STANDARDIZED FORM AIMS TO IMPROVE ACCESS, COMPLIANCE
In July 2017, AHIMA introduced a first-of-its-kind standardized model Patient Request for Health Information form. Diana Warner, MS, RHIA, CHPS, FAHIMA, director of HIM practice excellence with AHIMA, says the form was designed to help health care providers streamline patient health information request processes and ensure they are compliant with the Office for Civil Rights' (OCR) guidance on an individual's right of access under HIPAA.
AHIMA developed the form after hearing from several health care and patient advocacy working groups that consumers are often confused by the inconsistency of patient access forms given to them by their health care providers. The AHIMA model form is exclusively for access to personal health information by the patient or their designated personal representative and assists health care organizations by providing a standard request form with options for how patients want to receive their records.

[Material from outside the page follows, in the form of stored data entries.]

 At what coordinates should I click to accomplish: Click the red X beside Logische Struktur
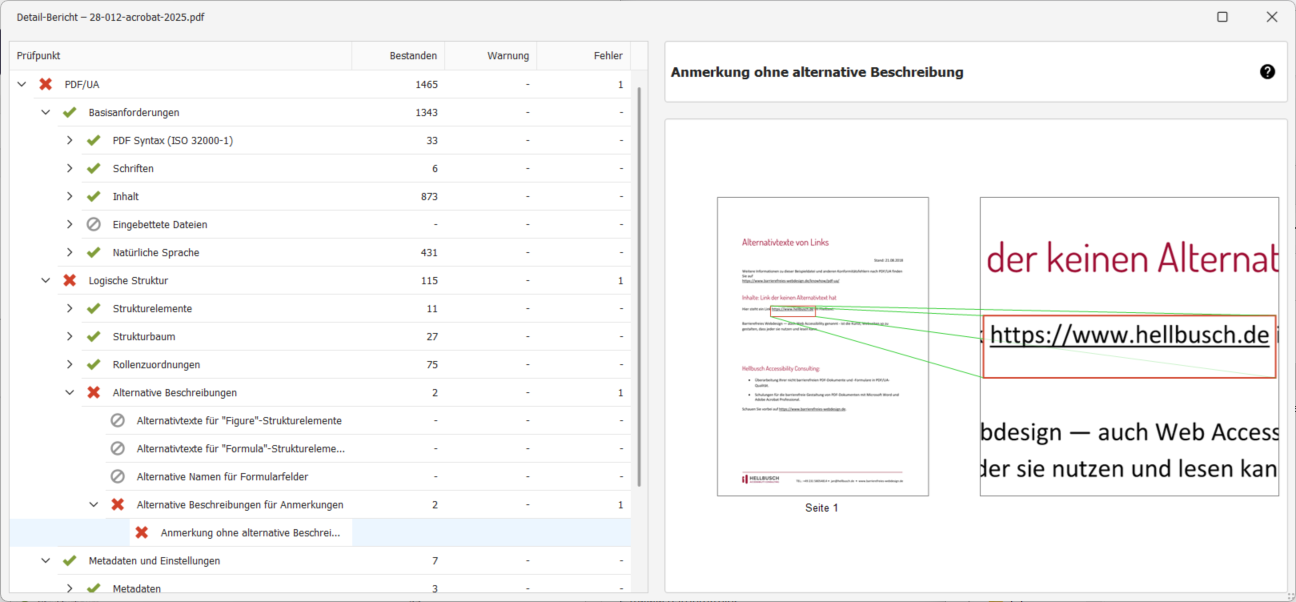tap(68, 280)
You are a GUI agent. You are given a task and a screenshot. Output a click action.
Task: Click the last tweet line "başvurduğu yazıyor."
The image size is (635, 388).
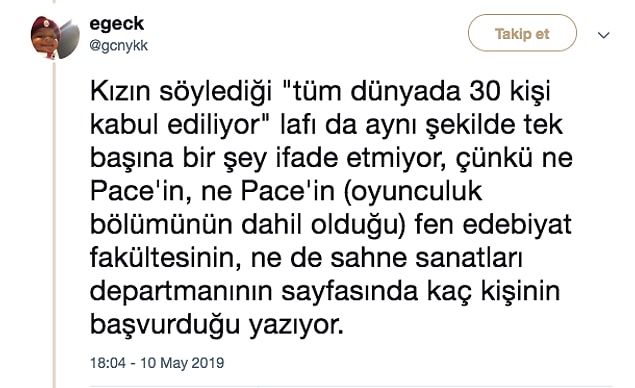[x=217, y=325]
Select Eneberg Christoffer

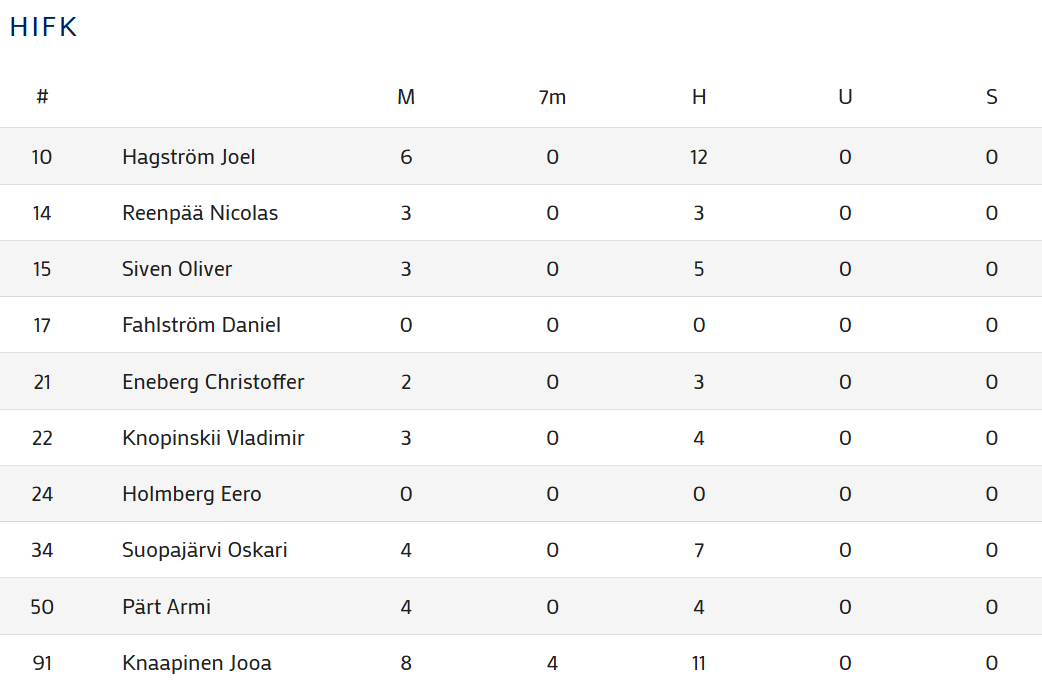click(213, 382)
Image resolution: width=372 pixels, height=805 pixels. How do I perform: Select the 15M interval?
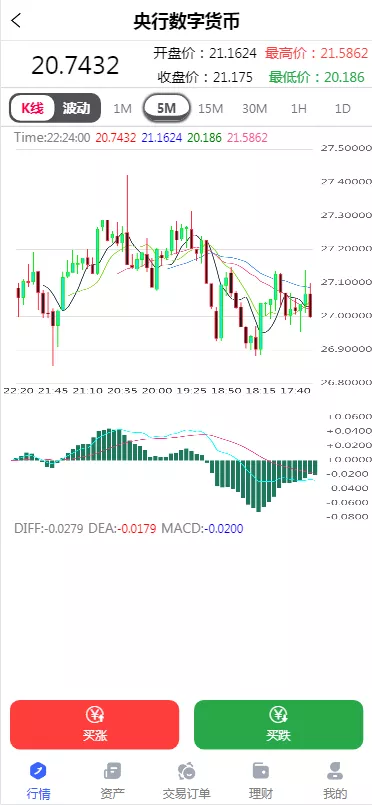coord(210,108)
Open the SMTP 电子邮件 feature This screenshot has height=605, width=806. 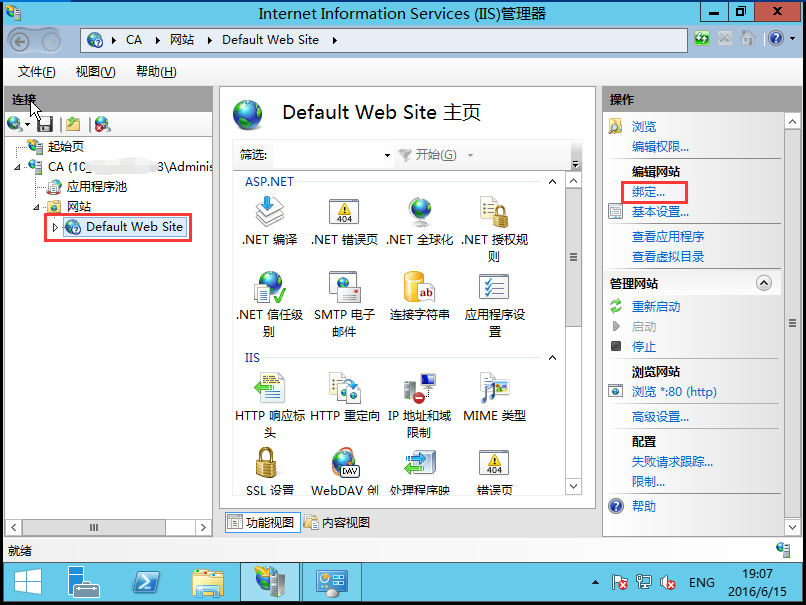point(344,287)
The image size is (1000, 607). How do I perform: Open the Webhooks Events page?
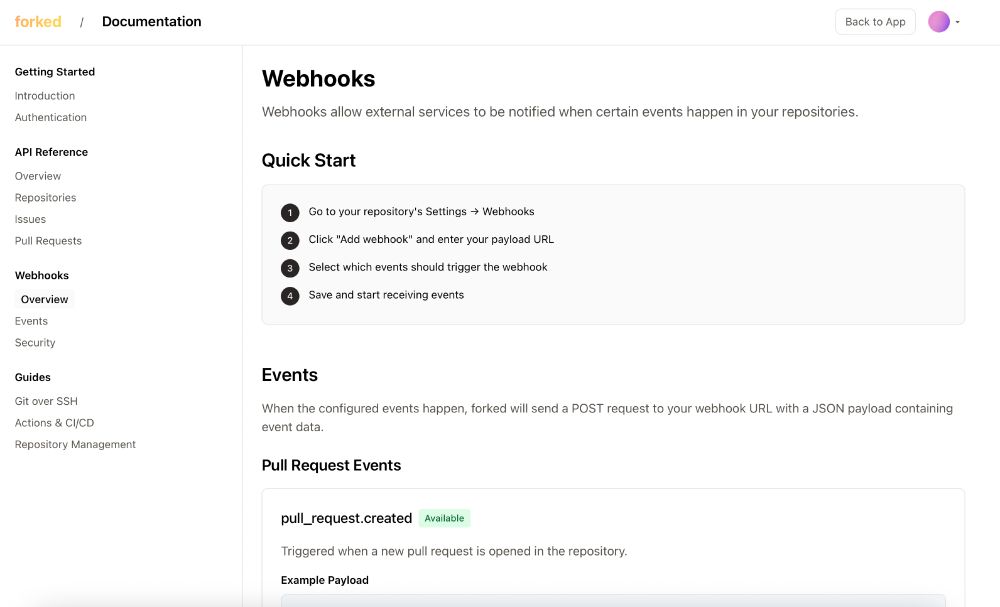point(31,321)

Recommendations for using the form include the following:
• Organizations should edit the form based on system capabilities as well as operational needs.
• Organizations should read and understand the OCR guidance, 45 CFR 164.524(c)(3), to ensure compliance.
• Organizations are not precluded from developing their own internal policies that comply with the OCR guidance as long as they do not create barriers to patient access.
• Logo, barcode, and address may be added at the organization's discretion.
• OCR guidance and state laws should be consulted when developing an organization's fee structure.
"What we've done in the form is make sure it's at an eighth-grade reading level," Warner says, adding that the aim is to make it easier for patients to get their health information. "We hope that more offices and hospitals will understand that patients do have this right."
As of this writing, the form, which can be accessed at www.ahima.org/modelform, had been downloaded more than 8,000 times.